US Supreme Court To Hear Device Preemption Case
6 CommentsBy Ed Silverman // December 3rd, 2007 // 12:48 pm
The arguments are set to begin tomorrow in a case that could have major implications for medical device makers. The lawsuit in question, which sounds routine enough, pits Medtronic against a woman whose now-deceased husband suffered a disabling injury when a balloon catheter burst during angioplasty. But at issue is whether patients can sue device makers through state law when their products have already been approved by the FDA.
Medtronic continues to argue that the Food, Drug, and Cosmetic Act expressly preempts state law claims brought by patients who were hurt by devices that received premarket FDA approval. This has “big implications for the medical device industry,” Boston University law professor Frances Miller tells CNNMoney.com. “If they are in fact exempt from liability here, irregardless of anything, they’re going to save (the cost of) having to defend these cases.”
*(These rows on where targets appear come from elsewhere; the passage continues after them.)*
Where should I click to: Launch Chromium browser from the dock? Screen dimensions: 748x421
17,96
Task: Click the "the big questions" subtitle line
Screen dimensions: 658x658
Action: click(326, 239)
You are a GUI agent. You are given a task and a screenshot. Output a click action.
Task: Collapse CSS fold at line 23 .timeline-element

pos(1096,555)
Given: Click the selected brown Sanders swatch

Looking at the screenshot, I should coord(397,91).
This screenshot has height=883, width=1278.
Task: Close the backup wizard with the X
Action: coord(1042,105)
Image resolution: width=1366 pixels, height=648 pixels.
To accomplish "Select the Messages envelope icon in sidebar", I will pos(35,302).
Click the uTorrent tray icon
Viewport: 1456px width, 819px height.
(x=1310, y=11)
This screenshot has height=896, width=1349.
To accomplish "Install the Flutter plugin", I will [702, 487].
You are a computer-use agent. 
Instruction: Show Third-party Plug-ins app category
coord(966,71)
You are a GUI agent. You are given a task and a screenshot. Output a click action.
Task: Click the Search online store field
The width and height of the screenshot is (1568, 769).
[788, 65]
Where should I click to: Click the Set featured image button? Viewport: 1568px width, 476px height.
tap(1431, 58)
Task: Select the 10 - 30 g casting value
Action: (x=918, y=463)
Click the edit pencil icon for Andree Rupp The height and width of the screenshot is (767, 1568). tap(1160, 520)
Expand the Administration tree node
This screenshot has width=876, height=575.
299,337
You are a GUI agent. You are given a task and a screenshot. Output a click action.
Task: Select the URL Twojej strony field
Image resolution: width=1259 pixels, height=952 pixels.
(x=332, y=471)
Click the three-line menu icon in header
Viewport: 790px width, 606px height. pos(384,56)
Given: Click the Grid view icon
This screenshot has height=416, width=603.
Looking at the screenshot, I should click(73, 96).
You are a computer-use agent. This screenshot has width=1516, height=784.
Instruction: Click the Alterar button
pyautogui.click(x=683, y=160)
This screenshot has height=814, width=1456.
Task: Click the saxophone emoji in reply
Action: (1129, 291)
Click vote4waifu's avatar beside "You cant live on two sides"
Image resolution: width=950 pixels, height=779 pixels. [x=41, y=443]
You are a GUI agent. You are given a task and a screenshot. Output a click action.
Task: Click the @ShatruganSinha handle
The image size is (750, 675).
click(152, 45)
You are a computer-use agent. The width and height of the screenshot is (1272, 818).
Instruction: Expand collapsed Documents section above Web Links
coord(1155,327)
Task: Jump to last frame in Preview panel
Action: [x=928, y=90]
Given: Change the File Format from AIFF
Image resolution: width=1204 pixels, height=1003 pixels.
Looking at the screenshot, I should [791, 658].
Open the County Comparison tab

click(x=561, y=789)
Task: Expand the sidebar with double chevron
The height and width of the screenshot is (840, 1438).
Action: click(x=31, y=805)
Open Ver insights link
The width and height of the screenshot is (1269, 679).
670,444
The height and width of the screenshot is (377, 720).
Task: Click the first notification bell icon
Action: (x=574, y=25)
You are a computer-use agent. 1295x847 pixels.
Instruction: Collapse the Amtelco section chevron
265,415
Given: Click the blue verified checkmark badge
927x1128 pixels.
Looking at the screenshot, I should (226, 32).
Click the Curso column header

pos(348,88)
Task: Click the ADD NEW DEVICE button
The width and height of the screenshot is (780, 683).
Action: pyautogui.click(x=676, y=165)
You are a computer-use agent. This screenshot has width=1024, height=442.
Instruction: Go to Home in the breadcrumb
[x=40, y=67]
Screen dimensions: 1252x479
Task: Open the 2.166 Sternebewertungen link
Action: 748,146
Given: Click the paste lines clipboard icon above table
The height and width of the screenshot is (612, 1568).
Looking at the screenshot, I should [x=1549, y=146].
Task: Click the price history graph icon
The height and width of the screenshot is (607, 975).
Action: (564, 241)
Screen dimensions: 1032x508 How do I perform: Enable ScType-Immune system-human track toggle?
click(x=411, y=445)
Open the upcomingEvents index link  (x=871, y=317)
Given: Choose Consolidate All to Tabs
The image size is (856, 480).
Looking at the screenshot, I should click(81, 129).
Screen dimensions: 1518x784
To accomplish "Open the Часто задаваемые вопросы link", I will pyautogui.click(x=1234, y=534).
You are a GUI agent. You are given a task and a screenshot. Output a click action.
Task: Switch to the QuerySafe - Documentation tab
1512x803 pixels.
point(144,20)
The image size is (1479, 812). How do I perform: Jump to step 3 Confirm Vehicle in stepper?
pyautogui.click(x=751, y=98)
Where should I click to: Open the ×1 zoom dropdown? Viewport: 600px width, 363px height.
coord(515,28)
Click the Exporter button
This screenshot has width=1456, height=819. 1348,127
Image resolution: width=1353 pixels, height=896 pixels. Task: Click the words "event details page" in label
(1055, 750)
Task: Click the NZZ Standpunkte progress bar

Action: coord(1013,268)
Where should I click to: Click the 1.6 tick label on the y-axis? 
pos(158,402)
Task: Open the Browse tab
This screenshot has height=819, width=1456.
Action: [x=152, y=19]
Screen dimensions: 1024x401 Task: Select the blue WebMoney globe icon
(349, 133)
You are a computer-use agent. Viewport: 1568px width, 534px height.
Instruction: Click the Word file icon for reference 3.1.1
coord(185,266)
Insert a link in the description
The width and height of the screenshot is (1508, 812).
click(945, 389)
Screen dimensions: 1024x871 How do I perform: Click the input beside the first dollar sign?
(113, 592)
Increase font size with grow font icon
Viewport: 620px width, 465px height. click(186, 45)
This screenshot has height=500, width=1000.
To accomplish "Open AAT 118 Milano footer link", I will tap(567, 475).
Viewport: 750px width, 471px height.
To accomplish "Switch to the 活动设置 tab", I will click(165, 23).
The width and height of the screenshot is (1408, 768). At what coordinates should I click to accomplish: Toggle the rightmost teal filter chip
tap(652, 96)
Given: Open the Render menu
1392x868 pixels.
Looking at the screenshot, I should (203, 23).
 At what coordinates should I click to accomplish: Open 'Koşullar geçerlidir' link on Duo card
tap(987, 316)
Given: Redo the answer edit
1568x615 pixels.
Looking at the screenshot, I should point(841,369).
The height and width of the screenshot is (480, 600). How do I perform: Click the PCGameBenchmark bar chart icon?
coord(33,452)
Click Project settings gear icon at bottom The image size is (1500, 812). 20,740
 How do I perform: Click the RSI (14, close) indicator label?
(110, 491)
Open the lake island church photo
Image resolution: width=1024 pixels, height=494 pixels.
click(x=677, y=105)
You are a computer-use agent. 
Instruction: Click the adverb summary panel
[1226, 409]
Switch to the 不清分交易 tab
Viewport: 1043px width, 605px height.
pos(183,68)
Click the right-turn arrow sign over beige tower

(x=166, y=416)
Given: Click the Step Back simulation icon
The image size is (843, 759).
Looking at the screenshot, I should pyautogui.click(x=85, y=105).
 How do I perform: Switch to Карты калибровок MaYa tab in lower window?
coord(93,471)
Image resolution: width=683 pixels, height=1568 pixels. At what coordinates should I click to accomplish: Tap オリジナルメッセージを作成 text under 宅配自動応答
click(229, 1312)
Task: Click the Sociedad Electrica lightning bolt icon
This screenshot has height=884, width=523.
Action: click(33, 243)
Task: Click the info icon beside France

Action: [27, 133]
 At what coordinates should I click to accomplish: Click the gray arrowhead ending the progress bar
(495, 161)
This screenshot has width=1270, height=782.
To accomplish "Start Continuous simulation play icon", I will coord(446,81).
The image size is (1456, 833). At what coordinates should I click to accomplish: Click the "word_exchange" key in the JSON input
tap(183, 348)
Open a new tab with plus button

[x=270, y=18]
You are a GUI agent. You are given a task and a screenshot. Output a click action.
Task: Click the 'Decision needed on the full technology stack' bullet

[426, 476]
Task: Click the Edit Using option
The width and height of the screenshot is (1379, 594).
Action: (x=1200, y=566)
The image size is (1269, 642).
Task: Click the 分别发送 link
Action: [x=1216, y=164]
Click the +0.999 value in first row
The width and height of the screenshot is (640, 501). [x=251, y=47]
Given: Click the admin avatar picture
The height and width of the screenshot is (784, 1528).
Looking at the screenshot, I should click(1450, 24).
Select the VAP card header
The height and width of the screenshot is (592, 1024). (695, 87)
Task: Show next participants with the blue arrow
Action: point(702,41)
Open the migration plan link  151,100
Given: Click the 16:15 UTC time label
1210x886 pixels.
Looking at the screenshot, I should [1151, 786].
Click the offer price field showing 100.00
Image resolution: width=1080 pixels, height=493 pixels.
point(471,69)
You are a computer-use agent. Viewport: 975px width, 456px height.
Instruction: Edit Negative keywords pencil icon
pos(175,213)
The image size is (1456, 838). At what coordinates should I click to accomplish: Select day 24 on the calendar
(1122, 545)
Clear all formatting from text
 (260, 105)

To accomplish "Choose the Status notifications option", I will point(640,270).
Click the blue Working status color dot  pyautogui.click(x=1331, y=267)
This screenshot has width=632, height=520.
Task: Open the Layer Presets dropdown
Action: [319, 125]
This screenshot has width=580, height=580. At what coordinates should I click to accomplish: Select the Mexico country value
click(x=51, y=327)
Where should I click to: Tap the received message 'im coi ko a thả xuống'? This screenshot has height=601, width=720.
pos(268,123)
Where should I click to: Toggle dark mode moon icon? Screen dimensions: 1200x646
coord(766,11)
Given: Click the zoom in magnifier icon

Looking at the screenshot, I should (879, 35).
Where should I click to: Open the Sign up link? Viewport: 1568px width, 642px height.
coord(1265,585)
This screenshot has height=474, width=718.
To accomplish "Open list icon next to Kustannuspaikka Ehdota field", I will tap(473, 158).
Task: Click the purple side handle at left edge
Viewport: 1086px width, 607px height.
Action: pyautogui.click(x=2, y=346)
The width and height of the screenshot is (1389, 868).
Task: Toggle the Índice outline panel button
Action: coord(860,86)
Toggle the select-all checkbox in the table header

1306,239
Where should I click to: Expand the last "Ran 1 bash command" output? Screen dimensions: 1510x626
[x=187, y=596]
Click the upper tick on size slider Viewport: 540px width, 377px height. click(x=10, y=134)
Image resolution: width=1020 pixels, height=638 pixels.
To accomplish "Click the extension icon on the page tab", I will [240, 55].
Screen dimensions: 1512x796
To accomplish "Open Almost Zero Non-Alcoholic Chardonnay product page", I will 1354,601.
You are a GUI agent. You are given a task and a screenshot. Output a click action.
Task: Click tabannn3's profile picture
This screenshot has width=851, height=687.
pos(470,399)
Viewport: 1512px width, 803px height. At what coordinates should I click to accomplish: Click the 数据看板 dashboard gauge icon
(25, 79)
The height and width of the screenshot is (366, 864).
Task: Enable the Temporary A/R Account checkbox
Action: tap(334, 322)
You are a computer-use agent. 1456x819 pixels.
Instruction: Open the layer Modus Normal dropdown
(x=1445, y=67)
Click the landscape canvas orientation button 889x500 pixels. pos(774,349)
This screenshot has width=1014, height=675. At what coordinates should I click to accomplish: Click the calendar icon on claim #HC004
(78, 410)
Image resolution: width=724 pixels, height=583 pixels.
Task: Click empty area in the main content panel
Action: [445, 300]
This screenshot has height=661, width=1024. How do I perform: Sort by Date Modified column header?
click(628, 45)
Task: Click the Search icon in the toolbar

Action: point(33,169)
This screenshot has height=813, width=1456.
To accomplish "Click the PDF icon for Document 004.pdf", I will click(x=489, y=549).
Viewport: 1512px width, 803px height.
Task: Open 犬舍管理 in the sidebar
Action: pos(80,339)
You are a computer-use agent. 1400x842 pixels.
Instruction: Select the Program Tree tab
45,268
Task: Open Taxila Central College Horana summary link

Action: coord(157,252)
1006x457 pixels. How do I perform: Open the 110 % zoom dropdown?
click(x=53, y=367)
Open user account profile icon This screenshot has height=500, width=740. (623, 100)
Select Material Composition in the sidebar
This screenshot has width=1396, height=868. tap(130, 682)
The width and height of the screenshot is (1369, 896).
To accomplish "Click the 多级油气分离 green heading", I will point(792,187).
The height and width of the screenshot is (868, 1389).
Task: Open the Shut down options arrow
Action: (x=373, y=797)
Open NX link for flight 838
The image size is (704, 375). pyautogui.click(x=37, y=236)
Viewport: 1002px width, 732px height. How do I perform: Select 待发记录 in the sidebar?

[Unlike medical devices, there is no statute providing for preemption for drugs. This separate battle centers on whether decisions by state courts and juries should have the right to trump an FDA rule, which the agency and industry say is the final word on safety and effectiveness. In legal parlance, this is the difference between expressed preemption and implied preemption. UPDATE: We did not intend to imply drugs are covered by 'implied prevention.' Rather, that is an argument made by drugmakers and may also be taken up one day by the Supremes.]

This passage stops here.